In this Product How-To design article, Jared Fry and Shan Bhattacharya of LDRA go into detail on how to use the company’s tool suite to analyze code to trace requirements, identify and fix standards violations, monitor code coverage, and rapidly and effectively bring reliable products to market.
As software becomes increasingly important in safety-critical medical, automotive, aviation, and industrial systems, the risks presented by coding errors have intensified from merely squandering time to endangering lives, destroying property, and costing millions of dollars. In response, a variety of standards such as IEC 62304 (medical), ISO 26262 (automotive), DO-178C (aviation), EN 50128 (railway) and IEC 61508 (industrial) have been developed to put the focus on code quality and risk mitigation to promote the development of robust, reliable, error-free software.
Requirements fulfillment and bug-free integration of collaborating systems are of paramount importance to the multipart development teams common with complex safety-, mission- and security-critical products. These teams require best-of-breed tools that automate code analysis and software testing.
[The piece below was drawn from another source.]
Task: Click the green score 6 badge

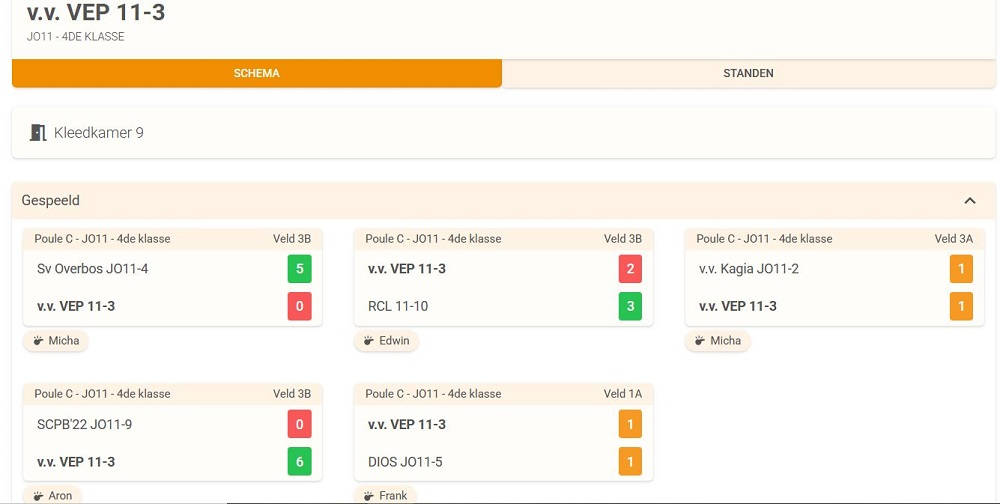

The LDRA tool suite offers a comprehensive set of competencies from static and dynamic analysis to requirements traceability, unit testing, and verification. It automates all stages of the development process, helping vendors to verify their software from requirements right through the model, code, and tests, to verification. By focusing on the development process as well as accurate coding, LDRA helps clients ensure a sound process while identifying and eliminating errors early, dramatically reducing platform risk and cost of development.
The types of standards discussed above break code development into a methodical, well-controlled process that starts with key elements like certification plans, verification plans, validation plans, and so forth. These documents typically establish objectives, or requirements, that specify the production of various assets and artifacts.
By assets, we mean items principally generated during the design phase, such as system requirements, software requirements, risk and safety documents, source code, etc. By artifacts, we mean items principally generated during the verification and validation of the design, such as test cases, code coverage reports, code analysis reports, etc. These assets and artifacts in turn need to be traced back to the requirements, both to satisfy those objectives and to provide the traceability necessary to confirm the process.
True requirements traceability is a multistep effort that involves linking system requirements to software requirements, software requirements to design requirements, then tying those design requirements to source code and to the associated test cases. Tracing requirements demonstrates compliance to standards, but more important, it guards against missing features and bloated software that includes unnecessary (“dead”) code and/or unnecessary complexity. Requirements traceability ensures that the final system does exactly what is specified—nothing more and nothing less.
Traditionally, traceability between requirements and downstream artifacts has been assumed to take place as a by-product of the development process. The reality is that all too often, explicit trace links are seldom recorded and even if requirements are referenced, they may not be traced in a formal manner that will prove useful at a later date. Whether or not the links are physically recorded and managed, they still exist, though, putting the establishment of a Requirements Traceability Matrix (RTM) at the heart of any project (Figure 1 below). That’s where automated tools can help, both in building and tracking the RTM.